Random forests are one of many machine learning regression algorithms. In this study, we also developed models using neural networks, support vector machines, and boosted gradient trees. Our analysis showed that random forests provided the best fit to the observed data. However, similar relationships between subsidence and arsenic were observed with these additional machine learning methods.

Variable importance

With random forests, the impact of each variable in the outcome can be assessed in multiple ways. One way is to randomly shuffle (permute) each variable, and observe the increase in MSE between predicted and observed arsenic concentrations. The higher the MSE, the more important that variable is to the outcome. Another way to assess variable importance is to use partial dependence plots.

Partial dependence plots

Partial dependence plots are a common way to visualize random forest models25. The goal of a partial dependence plot is to show how varying one variable impacts the outcome of the prediction, while accounting for all possible values from the other variables. The partial dependence plot is calculated as shown below:

$${\tilde{\mathrm f}}(x) = \frac{1}{n}\mathop {\sum }\limits_{i = 1}^n {\mathrm{f}}(x,x_{{{ic}}})$$
(2)

where \({\tilde{\mathrm f}}\left( x \right)\) is the partial dependence, n is the number of rows of the dataset, x is the predictor variable of interest, x ic are the values of all other variables, and f is a function representing the random forest model The output can either be the best estimate of log10(As), or the probability that arsenic concentration exceeded 10 p.p.b. For the latter, we used all trees from the random forest model. Our random forest model produced ‘best guess’ estimates of arsenic levels, which are the mean of the estimates from all trees. It also produced an estimate for each of the 500 trees, for each observation. This provided us with a distribution which we used to determine the probability that the predicted arsenic levels exceeded the WHO standard.
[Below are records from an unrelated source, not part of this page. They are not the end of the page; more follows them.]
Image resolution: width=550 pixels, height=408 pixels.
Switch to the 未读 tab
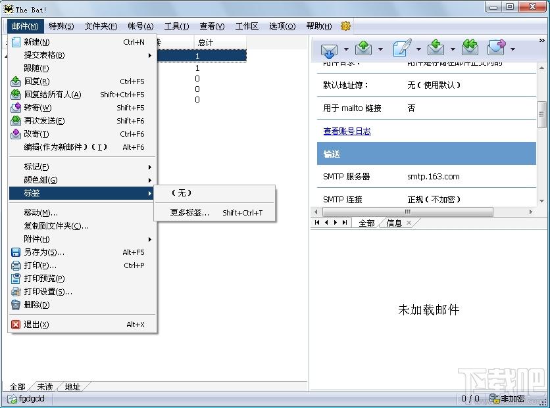(45, 387)
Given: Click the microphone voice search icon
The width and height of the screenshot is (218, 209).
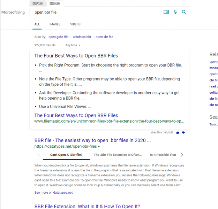Looking at the screenshot, I should point(175,12).
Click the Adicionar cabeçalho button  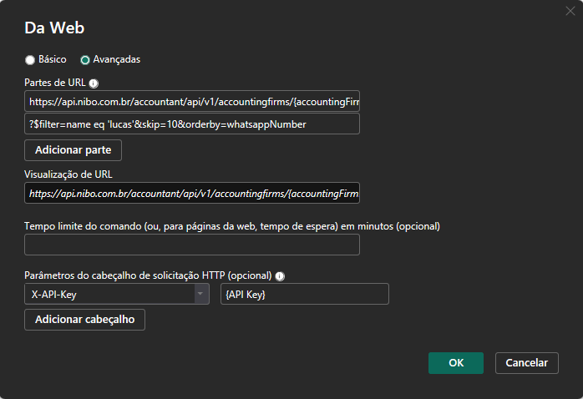click(x=84, y=320)
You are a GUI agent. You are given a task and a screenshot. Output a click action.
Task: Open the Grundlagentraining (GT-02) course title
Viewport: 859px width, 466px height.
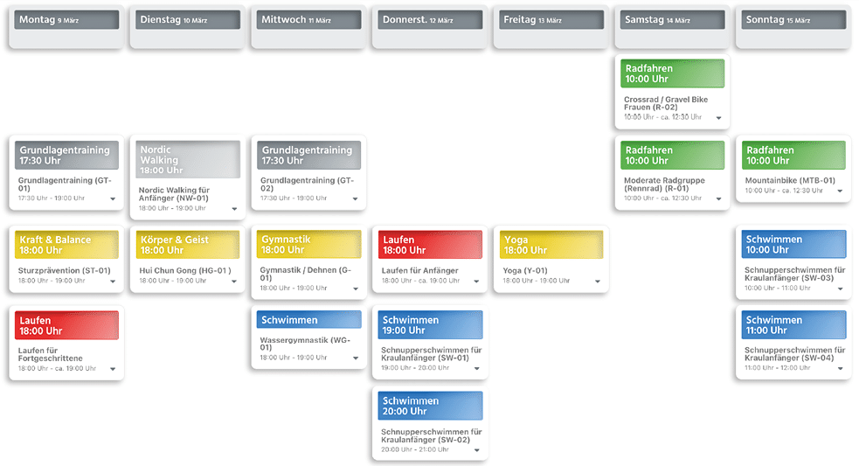pos(306,184)
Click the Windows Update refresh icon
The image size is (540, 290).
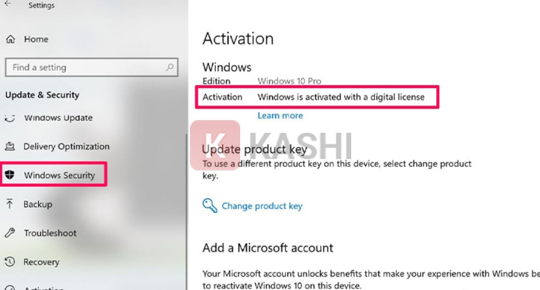(x=10, y=118)
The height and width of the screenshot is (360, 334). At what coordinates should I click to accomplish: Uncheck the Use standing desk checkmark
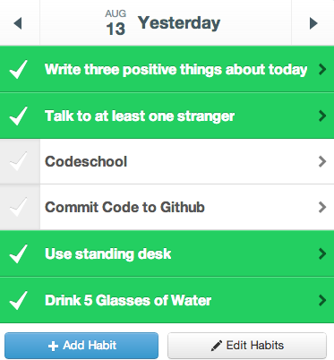19,253
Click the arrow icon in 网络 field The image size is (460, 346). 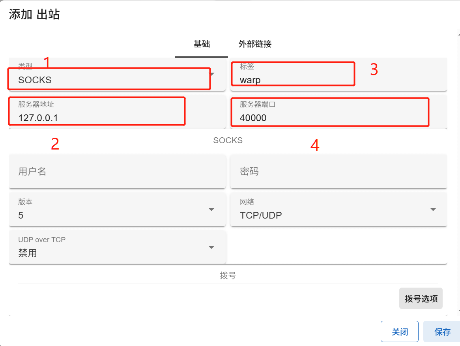click(433, 209)

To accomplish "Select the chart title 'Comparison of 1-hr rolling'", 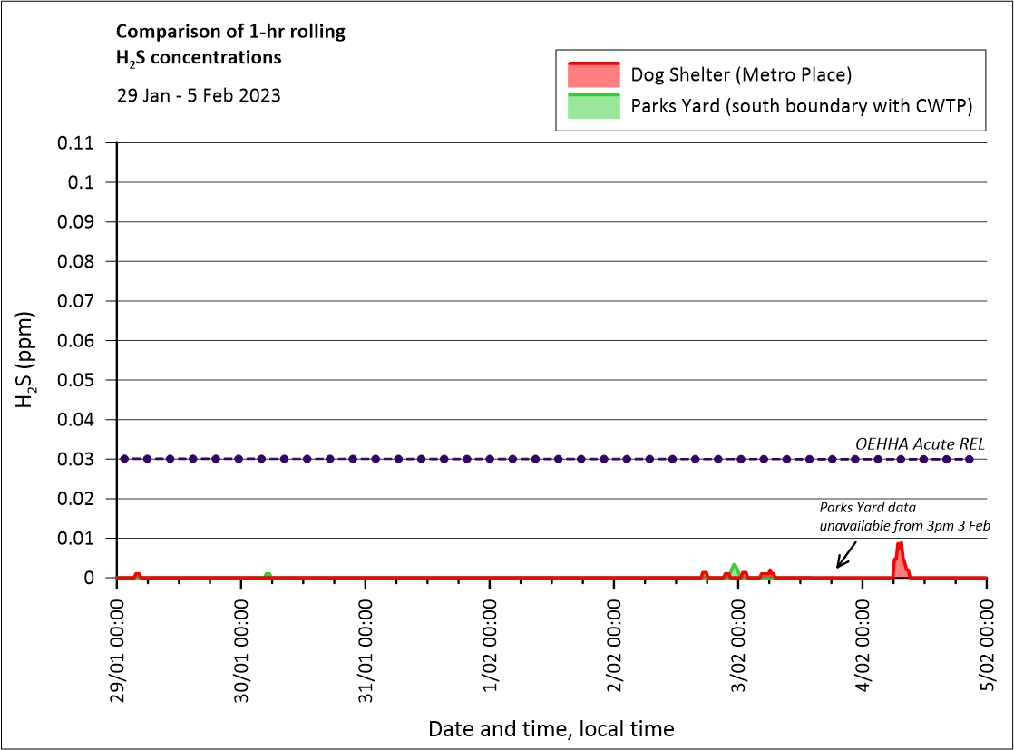I will click(230, 33).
Random forest models are limited in their predictions to observed data. For this reason, in the partial dependence plots of the main article (Figs. 2 and 3), we restricted the independent variable at the 5th and 95th percentile of each predictor variable. With those limits, 90% of the available data are displayed in the partial dependence plots. This reduces the likelihood of presenting results which are unconstrained by data. In the Supplementary Information section, we presented all of the data, but displayed dashed lines indicating the 5th and 95th percentiles (Supplementary Figs. 1-4).

Data availability

The geological, elevation, precipitation, temperature, ET, and water quality data have been cited throughout the paper, are listed in Supplementary Table 1, and are publicly available. The SAR data used for processing interferograms are available from the Alaska Satellite Facility following registration. The datasets developed by the authors, i.e., the processed deformation maps, estimated historic groundwater flow, and distance from each point to the nearest river, as well as the code used to produce the results, are available upon request from the corresponding author.